Extracted data section start

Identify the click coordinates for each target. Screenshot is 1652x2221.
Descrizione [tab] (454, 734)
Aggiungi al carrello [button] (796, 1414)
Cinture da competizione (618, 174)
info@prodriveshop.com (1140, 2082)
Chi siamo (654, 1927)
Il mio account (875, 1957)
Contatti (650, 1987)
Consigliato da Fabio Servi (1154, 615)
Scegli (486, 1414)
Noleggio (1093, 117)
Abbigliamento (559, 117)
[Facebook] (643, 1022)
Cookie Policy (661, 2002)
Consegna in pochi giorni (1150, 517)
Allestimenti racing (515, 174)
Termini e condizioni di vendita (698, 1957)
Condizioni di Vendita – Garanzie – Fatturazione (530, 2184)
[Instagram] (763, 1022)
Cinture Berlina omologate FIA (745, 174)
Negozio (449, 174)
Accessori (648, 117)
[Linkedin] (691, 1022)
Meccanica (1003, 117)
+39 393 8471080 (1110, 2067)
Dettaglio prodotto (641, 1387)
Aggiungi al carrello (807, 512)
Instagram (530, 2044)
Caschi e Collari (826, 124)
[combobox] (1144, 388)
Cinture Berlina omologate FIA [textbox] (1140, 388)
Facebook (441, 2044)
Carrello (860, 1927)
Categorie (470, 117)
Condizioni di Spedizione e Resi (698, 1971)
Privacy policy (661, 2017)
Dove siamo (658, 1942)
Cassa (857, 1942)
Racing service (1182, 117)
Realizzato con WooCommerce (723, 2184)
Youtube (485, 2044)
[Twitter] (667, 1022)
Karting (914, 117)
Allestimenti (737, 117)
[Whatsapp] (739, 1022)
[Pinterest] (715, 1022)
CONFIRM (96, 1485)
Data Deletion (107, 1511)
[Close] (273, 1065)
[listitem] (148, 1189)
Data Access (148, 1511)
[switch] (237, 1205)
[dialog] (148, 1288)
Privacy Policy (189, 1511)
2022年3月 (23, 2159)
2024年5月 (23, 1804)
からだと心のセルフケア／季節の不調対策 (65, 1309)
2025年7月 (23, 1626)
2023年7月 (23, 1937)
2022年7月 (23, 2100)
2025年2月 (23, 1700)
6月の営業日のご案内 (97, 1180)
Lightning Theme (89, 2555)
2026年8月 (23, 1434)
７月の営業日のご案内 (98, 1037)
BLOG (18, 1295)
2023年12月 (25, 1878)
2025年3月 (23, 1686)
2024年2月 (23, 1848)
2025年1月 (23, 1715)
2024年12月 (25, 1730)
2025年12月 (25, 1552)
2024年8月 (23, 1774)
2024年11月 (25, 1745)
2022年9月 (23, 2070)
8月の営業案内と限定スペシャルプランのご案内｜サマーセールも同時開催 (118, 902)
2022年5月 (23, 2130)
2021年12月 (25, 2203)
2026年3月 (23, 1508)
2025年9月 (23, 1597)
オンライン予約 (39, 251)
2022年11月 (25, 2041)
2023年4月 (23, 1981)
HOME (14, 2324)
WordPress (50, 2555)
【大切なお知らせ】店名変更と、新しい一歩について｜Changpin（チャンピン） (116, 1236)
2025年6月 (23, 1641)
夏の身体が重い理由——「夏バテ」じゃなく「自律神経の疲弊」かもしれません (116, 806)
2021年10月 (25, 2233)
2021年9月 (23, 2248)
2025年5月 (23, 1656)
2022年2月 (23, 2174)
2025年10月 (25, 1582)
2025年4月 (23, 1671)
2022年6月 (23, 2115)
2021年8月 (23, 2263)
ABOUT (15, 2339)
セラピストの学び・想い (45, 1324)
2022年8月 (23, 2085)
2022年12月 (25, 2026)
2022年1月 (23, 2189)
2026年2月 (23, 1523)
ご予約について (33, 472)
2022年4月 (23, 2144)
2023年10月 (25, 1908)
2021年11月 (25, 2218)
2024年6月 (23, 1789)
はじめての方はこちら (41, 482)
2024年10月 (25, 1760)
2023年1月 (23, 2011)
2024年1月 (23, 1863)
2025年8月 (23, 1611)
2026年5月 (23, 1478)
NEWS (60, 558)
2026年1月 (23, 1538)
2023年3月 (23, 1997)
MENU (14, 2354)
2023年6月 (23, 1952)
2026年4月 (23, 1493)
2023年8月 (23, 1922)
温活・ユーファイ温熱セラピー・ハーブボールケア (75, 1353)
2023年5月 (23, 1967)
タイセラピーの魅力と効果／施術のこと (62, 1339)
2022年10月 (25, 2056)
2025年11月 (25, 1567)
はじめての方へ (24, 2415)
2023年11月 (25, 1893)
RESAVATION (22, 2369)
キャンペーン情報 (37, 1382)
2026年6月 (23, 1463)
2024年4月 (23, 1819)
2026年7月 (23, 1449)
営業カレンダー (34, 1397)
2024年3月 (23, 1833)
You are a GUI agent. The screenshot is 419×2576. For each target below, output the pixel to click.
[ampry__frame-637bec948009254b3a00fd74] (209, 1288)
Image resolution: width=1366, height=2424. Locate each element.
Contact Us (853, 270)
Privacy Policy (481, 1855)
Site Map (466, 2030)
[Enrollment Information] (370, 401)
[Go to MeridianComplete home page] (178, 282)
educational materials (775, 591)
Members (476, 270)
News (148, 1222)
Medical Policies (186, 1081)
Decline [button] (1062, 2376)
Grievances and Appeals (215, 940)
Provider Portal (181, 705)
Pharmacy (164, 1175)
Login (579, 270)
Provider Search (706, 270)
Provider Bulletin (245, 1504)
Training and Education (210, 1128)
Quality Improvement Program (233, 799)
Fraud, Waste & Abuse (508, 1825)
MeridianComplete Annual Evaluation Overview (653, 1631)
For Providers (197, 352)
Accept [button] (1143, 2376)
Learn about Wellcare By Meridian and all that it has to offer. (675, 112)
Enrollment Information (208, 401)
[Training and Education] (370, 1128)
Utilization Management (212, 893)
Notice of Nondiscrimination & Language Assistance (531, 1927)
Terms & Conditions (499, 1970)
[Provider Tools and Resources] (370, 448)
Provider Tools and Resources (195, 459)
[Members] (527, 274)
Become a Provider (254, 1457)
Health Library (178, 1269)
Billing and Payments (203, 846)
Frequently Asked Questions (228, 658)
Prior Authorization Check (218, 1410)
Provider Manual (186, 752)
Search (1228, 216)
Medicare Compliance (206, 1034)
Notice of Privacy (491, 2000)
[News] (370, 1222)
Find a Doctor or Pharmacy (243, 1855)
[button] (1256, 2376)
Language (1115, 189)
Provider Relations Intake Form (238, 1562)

Extracted data section end

Whenever the word "omologate" occurs in a line above, copy that line.

Solution>
Cinture Berlina omologate FIA (745, 174)
Cinture Berlina omologate FIA [textbox] (1140, 388)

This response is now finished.